RIAUMANDIRI.CO - Anggota DPD RI Fahira Idris melihat berbagai kebijakan yang dikeluarkan pemerintah seperti tidak punya daya tekan yang kuat untuk membuat minyak goreng (migor) kembali stabil.
Sepekan menjelang memasuki bulan Suci Ramadan, persoalan migor belum juga menunjukkan tanda-tanda akan kembali normal. Publik kini dihadapkan dengan sebuah ironi baru, yaitu migor kemasan yang sebelumnya susah didapat kini melimpah, tetapi dengan harga yang membuat dahi berkernyit.
Sementara migor curah yang diberi subsidi dengan harga eceran tertinggi (HET) Rp14.000 per liter, ketersediaanya atau pasokannya belum optimal di seluruh daerah sehingga berpotensi menjadi langka.
Migor kemasan kan sudah diserahkan ke mekanisme pasar sehingga Pemerintah sudah ringan bebannya karena hanya fokus kepada migor curah.
"Seharusnya tidak ada lagi keluhan masyarakat yang masih kesulitan mencari migor curah. Jika pemerintah tak mampu jamin kemerataan pasokan migor curah, maka persoalan migor ini tidak akan pernah selesai,” tegas Fahira Idris dalam keterangannya, Sabtu (25/3/2022).
Setelah harga migor kemasan diserahkan kepada mekanisme pasar, tugas utama pemerintah saat ini adalah memastikan pasokan migor curah aman dan merata ke seluruh daerah sesuai HET.
"Artinya, pemerintah harus memastikan di semua daerah, bahkan di pasar-pasar seluruh Indonesia migor curah mudah di dapat dan dijual sesuai HET," terang Fahira.
Menurut Fahira, jika pasokan migor curah optimal di seluruh daerah maka permintaan terhadap migor kemasan berpotensi menurun sehingga harga migor kemasan kemungkinan besar akan kembali normal.
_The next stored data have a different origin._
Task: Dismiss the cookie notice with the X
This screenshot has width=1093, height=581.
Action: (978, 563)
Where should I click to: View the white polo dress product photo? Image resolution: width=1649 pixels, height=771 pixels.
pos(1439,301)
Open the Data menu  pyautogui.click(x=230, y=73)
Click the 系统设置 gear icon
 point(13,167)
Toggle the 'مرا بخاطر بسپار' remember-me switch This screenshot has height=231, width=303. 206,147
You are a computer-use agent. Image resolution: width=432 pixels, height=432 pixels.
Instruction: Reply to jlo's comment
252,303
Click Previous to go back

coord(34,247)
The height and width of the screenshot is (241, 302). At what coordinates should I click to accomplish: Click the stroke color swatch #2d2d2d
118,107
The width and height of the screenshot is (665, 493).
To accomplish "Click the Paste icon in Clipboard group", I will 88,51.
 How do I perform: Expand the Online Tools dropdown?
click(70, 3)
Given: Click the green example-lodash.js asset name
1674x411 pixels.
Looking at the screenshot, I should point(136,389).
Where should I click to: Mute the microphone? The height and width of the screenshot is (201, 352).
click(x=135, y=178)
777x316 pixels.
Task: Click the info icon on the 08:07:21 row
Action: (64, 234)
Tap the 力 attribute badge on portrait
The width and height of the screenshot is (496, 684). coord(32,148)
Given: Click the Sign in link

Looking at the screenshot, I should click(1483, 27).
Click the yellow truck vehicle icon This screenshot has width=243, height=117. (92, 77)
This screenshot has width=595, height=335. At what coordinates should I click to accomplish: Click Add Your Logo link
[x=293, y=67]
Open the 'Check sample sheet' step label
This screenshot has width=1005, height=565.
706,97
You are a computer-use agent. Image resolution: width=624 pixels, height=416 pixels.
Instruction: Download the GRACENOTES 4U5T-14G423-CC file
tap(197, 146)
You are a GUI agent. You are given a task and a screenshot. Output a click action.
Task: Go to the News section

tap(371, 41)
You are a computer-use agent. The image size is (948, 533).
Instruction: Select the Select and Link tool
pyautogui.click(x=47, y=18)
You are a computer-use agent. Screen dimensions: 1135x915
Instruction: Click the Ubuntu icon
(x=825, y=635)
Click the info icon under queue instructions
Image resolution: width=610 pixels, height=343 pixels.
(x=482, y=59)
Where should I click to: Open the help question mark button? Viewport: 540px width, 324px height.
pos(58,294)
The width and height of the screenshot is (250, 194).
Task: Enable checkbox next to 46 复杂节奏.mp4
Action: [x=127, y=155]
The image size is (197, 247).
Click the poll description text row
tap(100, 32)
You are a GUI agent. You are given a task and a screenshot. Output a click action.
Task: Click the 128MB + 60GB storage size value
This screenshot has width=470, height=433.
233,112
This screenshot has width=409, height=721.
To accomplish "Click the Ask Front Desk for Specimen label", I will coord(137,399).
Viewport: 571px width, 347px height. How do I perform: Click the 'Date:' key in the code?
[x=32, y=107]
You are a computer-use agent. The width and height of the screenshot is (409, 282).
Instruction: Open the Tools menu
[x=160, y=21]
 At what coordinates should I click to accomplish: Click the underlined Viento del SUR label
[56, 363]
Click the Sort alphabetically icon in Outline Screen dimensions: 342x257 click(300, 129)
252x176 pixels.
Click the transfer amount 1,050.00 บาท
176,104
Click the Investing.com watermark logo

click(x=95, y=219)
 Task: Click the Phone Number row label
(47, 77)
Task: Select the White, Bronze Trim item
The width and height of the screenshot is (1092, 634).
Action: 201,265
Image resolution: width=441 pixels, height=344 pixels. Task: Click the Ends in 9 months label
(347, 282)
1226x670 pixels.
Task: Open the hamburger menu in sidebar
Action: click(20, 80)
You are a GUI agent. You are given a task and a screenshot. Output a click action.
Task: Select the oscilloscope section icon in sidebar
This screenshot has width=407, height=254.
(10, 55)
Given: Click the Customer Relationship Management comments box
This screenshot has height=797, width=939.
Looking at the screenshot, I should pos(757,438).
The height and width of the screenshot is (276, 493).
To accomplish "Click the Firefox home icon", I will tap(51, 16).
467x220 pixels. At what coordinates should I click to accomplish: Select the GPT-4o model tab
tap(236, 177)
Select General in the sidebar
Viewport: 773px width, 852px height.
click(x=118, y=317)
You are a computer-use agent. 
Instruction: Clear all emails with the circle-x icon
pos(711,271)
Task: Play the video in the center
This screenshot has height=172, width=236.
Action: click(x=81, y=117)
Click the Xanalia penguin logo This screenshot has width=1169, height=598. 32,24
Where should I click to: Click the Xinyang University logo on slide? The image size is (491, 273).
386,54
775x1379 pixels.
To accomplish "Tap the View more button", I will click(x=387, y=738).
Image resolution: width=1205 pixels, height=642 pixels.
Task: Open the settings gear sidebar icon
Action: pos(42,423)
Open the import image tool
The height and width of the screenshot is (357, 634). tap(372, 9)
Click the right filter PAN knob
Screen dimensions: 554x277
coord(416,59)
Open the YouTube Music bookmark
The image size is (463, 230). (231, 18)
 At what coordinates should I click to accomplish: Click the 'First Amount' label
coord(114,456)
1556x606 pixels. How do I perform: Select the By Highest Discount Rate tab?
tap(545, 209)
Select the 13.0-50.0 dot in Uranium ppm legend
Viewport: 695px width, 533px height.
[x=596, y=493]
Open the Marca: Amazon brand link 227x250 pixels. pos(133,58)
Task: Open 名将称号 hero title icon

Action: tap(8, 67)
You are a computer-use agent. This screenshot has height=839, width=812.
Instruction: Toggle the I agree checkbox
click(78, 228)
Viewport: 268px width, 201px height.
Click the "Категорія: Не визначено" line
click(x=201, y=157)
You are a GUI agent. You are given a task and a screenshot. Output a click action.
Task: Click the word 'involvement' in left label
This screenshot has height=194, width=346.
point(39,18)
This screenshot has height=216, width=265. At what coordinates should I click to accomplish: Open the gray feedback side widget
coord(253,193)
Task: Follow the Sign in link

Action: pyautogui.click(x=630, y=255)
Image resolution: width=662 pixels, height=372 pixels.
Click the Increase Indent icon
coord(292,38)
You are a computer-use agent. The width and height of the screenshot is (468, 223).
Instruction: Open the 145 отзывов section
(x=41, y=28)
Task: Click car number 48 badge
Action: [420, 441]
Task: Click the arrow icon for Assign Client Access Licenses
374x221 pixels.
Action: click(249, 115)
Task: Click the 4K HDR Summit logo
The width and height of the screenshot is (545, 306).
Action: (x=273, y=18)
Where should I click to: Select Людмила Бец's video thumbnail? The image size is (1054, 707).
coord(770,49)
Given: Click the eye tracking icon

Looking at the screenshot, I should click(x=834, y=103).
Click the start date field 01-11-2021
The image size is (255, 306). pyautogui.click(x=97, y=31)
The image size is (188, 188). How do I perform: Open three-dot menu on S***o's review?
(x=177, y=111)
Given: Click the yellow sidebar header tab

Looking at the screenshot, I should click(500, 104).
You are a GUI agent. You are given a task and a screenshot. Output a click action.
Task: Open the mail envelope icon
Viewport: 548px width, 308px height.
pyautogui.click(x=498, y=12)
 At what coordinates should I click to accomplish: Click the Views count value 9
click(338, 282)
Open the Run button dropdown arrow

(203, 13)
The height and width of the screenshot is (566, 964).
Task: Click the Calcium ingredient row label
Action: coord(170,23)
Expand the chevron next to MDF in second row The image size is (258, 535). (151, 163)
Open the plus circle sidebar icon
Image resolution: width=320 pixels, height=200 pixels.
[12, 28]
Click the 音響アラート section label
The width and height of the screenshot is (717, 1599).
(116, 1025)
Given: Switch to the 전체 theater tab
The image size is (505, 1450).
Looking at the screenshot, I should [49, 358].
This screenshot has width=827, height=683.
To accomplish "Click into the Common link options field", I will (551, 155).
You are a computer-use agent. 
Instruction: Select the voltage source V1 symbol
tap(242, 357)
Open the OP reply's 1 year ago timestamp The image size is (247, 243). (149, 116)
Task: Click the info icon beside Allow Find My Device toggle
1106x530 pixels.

Oleh karena itu, dia meminta pemerintah menggerakkan semua sumber daya, kuasa, dan kewenangannya untuk memastikan migor curah mudah didapat rakyat dengan harga sesuai HET.
“Bukan cuma rakyat yang bingung soal migor ini, tetapi juga banyak kepala daerah yang juga bingung karena tiap hari mendengar keluhan warganya," jelas Fahira.
Yang harus dipahami, soal migor ini bukan hanya buat kebutuhan rumah tangga, tetapi menjadi kebutuhan pokok jutaan UMKM kuliner di Indonesia.
"Kalau pelaku UMKM susah mendapatkan migor maka usaha mereka tidak berjalan optimal dan ini tidak baik di saat ekonomi rakyat yang sedang berusaha bangkit,” pungkasnya.